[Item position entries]
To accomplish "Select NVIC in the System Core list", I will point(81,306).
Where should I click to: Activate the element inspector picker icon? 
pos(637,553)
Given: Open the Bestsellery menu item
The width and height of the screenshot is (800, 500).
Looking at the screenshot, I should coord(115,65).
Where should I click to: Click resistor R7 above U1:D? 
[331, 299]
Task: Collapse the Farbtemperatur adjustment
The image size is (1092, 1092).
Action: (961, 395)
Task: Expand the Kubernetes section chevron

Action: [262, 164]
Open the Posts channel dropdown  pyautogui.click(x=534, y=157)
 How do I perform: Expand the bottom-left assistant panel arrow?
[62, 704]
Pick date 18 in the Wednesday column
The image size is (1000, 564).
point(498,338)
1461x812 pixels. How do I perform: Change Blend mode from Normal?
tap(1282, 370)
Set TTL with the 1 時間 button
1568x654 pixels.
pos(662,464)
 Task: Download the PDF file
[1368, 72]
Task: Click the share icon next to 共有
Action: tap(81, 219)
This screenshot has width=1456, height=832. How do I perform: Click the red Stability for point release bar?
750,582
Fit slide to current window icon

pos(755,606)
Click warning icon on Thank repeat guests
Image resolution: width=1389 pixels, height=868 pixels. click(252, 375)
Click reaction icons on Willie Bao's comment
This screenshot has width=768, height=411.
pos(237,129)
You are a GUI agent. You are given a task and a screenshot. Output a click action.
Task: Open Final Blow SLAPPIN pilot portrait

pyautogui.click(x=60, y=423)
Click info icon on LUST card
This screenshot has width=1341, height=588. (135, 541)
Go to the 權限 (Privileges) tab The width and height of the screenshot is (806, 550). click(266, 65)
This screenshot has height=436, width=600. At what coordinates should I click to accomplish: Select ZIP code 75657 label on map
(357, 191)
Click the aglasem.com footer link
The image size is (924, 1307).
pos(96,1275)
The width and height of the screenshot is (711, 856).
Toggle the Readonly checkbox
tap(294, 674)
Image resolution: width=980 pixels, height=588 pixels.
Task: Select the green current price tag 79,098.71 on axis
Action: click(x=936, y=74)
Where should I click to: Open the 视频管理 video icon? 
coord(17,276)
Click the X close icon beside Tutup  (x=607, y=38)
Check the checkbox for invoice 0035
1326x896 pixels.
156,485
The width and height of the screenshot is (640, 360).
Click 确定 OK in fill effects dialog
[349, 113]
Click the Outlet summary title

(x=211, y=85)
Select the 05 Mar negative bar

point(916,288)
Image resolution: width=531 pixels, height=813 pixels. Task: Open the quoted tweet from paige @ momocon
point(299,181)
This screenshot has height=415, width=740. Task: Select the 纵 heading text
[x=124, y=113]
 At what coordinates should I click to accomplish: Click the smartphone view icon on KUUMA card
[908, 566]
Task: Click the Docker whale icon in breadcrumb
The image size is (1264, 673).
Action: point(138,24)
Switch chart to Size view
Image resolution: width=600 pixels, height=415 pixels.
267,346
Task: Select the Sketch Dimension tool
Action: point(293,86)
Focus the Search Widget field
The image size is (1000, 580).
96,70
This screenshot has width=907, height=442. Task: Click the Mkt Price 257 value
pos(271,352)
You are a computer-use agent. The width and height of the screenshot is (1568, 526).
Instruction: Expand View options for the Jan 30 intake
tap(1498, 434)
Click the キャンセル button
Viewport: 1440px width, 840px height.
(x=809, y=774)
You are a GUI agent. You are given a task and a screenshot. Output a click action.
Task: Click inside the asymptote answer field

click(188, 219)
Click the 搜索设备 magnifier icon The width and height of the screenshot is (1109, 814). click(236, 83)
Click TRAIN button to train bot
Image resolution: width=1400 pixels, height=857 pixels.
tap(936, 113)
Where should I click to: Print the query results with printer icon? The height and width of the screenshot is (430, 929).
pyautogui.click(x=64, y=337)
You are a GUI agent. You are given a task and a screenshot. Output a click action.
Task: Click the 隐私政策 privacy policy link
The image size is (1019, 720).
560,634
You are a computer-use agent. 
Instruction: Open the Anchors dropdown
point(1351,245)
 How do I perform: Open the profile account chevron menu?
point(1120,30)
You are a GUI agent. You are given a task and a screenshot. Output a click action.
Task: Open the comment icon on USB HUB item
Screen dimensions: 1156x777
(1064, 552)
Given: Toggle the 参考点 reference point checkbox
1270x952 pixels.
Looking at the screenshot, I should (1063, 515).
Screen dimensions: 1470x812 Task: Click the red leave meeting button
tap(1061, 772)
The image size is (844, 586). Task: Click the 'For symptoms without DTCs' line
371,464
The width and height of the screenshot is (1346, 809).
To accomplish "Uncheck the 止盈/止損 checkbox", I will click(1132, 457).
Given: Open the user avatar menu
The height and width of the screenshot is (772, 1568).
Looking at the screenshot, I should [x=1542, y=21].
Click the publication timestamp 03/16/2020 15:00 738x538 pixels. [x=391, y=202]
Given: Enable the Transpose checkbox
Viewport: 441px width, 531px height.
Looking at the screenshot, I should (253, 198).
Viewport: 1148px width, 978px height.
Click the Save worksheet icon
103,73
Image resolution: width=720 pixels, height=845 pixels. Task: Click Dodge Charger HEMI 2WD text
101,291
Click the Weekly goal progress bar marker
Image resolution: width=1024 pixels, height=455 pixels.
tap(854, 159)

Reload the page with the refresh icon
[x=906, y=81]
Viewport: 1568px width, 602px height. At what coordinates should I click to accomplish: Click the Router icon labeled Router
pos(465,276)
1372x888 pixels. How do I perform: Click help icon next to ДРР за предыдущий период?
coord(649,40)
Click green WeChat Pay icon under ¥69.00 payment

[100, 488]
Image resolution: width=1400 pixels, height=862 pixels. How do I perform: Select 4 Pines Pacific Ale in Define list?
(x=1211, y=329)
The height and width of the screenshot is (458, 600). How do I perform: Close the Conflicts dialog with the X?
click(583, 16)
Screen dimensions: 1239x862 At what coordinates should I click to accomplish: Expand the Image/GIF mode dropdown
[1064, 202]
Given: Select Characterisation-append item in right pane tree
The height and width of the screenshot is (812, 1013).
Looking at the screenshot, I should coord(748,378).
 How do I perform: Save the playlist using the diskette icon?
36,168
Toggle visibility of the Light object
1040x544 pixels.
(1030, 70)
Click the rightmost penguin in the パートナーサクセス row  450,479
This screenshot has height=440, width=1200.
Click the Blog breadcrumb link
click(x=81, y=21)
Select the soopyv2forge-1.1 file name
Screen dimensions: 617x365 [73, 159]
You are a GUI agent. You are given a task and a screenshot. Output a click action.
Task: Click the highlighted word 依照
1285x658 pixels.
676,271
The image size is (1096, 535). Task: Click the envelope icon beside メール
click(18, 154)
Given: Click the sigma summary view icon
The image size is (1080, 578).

[DIRECTION]
Pull out every line of the data above that contains the word "link", and copy each one in full.

[FINAL RESULT]
Click the aglasem.com footer link
Task: Click the 隐私政策 privacy policy link
Click the Blog breadcrumb link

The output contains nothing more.